MATERIALS AND METHODS

This study was conducted in conformity with the American Physiological Society's “Guiding Principles in the Care and Use of Animals.” Experimental protocols and study design were approved by the designated institutional review boards at the Institute of Genomics and Integrative Biology.

Animals.

Male BALB/c mice (8–10 wk old, weighing 18–20 g) were obtained from the National Institute of Nutrition (Hyderabad, India) and acclimatized for 1 wk under standard laboratory conditions (25 ± 2°C, 55% humidity) before the experiments were started.

Development of mouse model of asthma.

After acclimatization, each mouse was sensitized by intraperitoneal injections of 200 μl of PBS suspension containing 50 μg of chicken egg ovalbumin (OVA; grade V, Sigma) and 4 mg of alum (aluminum hydroxide, Sigma) on days 0, 7, and 14 as described previously (1, 18). From day 21 to day 32, mice were exposed to 3% OVA aerosols for 30 min/day in a Plexiglas chamber (20 × 20 × 10 cm³). The aerosol was generated by a nebulizer (Omron CX3) with an airflow rate of 9 l/min. Each control (Sham) mouse received intraperitoneal injections of 200 μl of PBS containing 4 mg of alum and was challenged with PBS alone.

Vit-E treatment of OVA-sensitized and challenged mice.

There were two experimental sets: 1) dose-titration experiments with different concentrations of Vit-E and 2) verification experiments. For dose-titration experiments, mice were divided into six groups after acclimatization; each group (n = 5) was named according to sensitization/challenge/treatment: Sham/PBS/Veh [PBS sensitized, PBS challenged, and vehicle (Veh) treated], OVA/OVA/Veh (OVA sensitized, OVA challenged, and vehicle treated), and OVA/OVA/Vit-E 5, 10, 15, and 20 IU/kg (vitamin E in the form of α-tocopherol, Sigma). In the verification experiments, there were three groups, Sham/PBS/Veh, OVA/OVA/Veh, and OVA/OVA/Vit-E (15 IU/kg Vit-E), and each group consisted of six mice. Vehicle or Vit-E was administered orally twice daily from day 19 to day 32 in a volume of 10 μl per dose. Ethanol (50%) was used as the vehicle in which Vit-E was dissolved.

Measurement of airway responsiveness to methacholine.

These measurements were estimated for all mice on day 33 in unrestrained and restrained conscious mice by single-chamber (SCP) and double-chamber (DCP) body plethysmography, respectively (models PLY 3211 and PLY 3351, Buxco Electronics), as described previously with minor modification, especially in methacholine (MCh) volume (18).
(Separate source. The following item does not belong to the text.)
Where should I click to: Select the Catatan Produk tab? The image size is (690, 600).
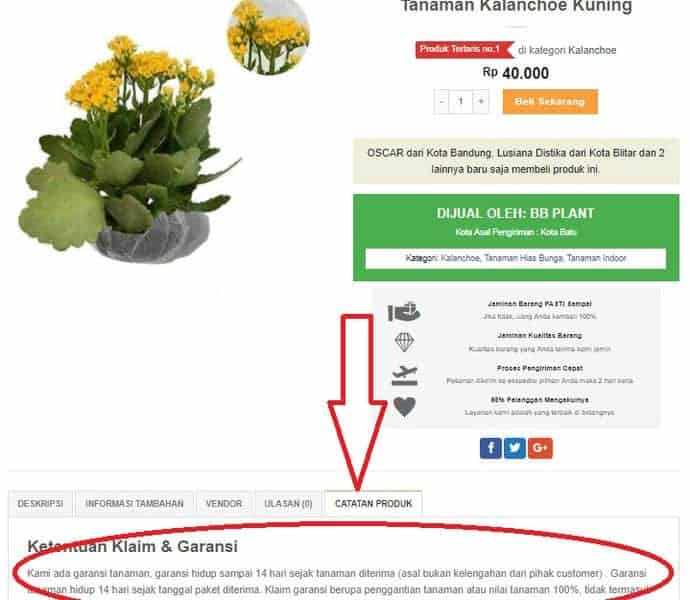pos(373,503)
Enhanced pause (Penh) was estimated by SCP and specific airway conductance (sGaw) and specific airway resistance (sRaw) were estimated by DCP. Final results for SCP were expressed as either partial concentration of methacholine required to increase baseline Penh to 200% (MCh PC₂₀₀ Penh) or as percent baseline Penh with each concentration of MCh, with baseline Penh (with PBS aerosol) considered as 100%. Final results for DCP were expressed as percent baseline sGaw and sRaw.
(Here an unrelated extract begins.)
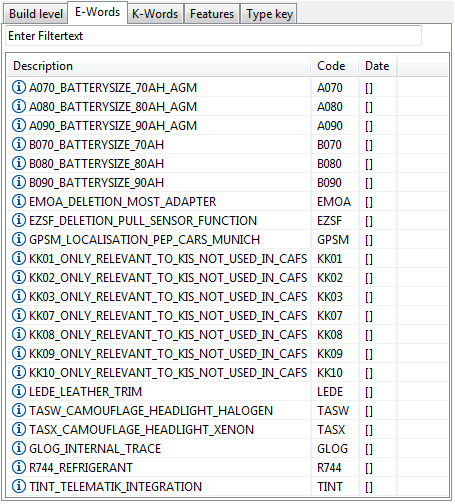The image size is (455, 504).
Task: Click info icon for A070_BATTERYSIZE_70AH_AGM
Action: (x=19, y=87)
Transmission electron microscopy.

Whole body perfusion fixation was performed as described previously (18, 19). First-generation bronchi were located with a dissection microscope (SZX-12, Olympus) and processed to view under the transmission electron microscope. Approximately 50 bronchial epithelial cells were randomly viewed, and representative images are shown.

Euthanasia and histopathology of lung.

After AHR was determined, mice were euthanized; blood was collected and processed to separate sera (18, 28, 29). For lung histology, a portion of the harvested lung was fixed in 10% buffered formalin (28, 29). The fixed, paraffin-embedded tissues were sectioned into 4-μm sections and stained with hematoxylin and eosin, periodic acid-Schiff (PAS), and Masson trichrome (MT) to assess airway inflammation, goblet cell metaplasia, and subepithelial fibrosis, respectively. To determine airway mucin content and collagen deposition, quantitative morphometry was performed in PAS- and MT-stained lung sections as described previously (18, 19).
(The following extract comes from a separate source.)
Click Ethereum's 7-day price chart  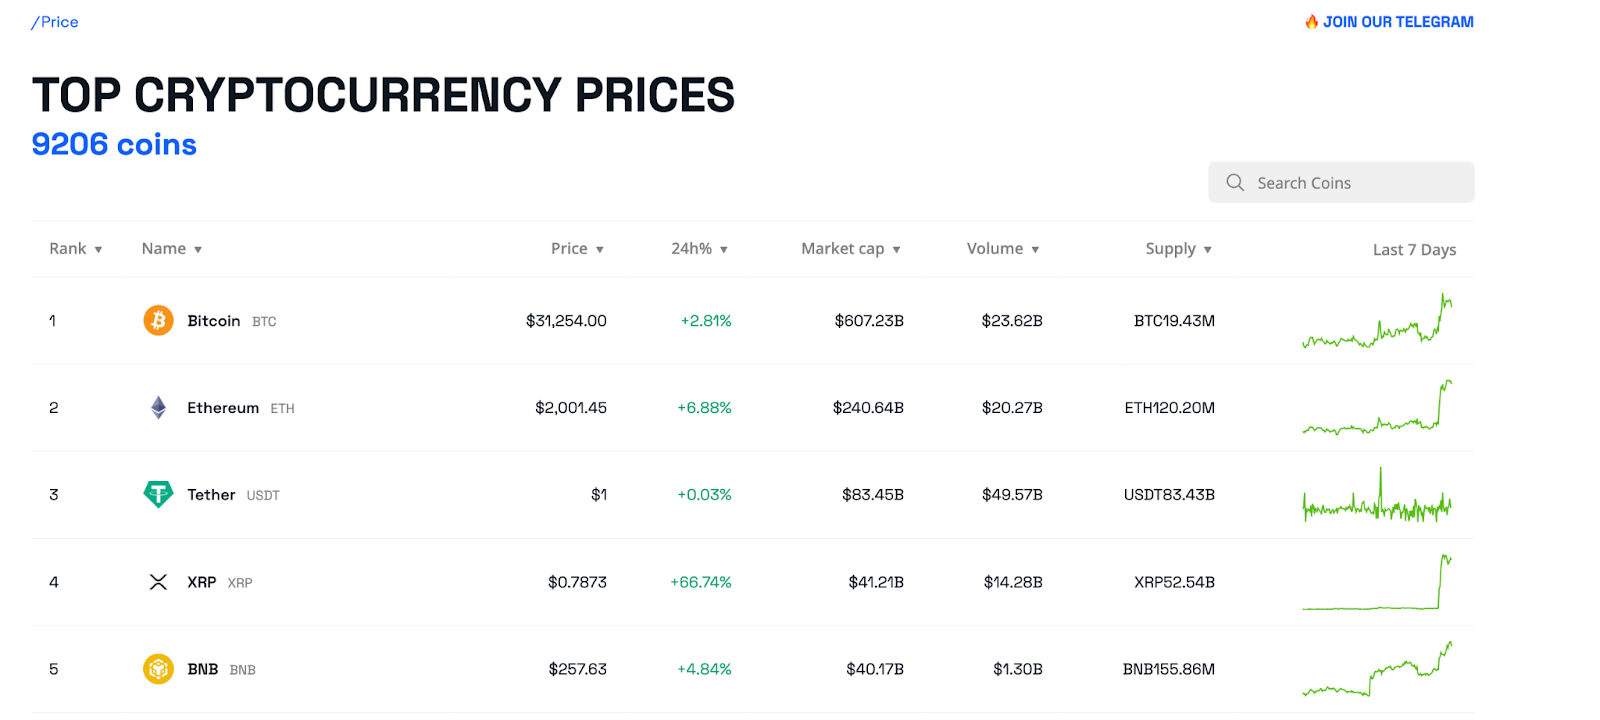pos(1378,409)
Isolation of whole lung mitochondria and cytosolic separation.

After euthanasia, the lung portion below the trachea was removed and washed three times to isolate mitochondrial and cytosolic fractions (Cyto) as described previously (18) with a mitochondria isolation kit (MITO-ISO1, Sigma). Protein estimation was done for both mitochondrial fractions and Cyto by bicinchoninic acid (Sigma) assay.

Measurement of OVA-specific immunoglobulins.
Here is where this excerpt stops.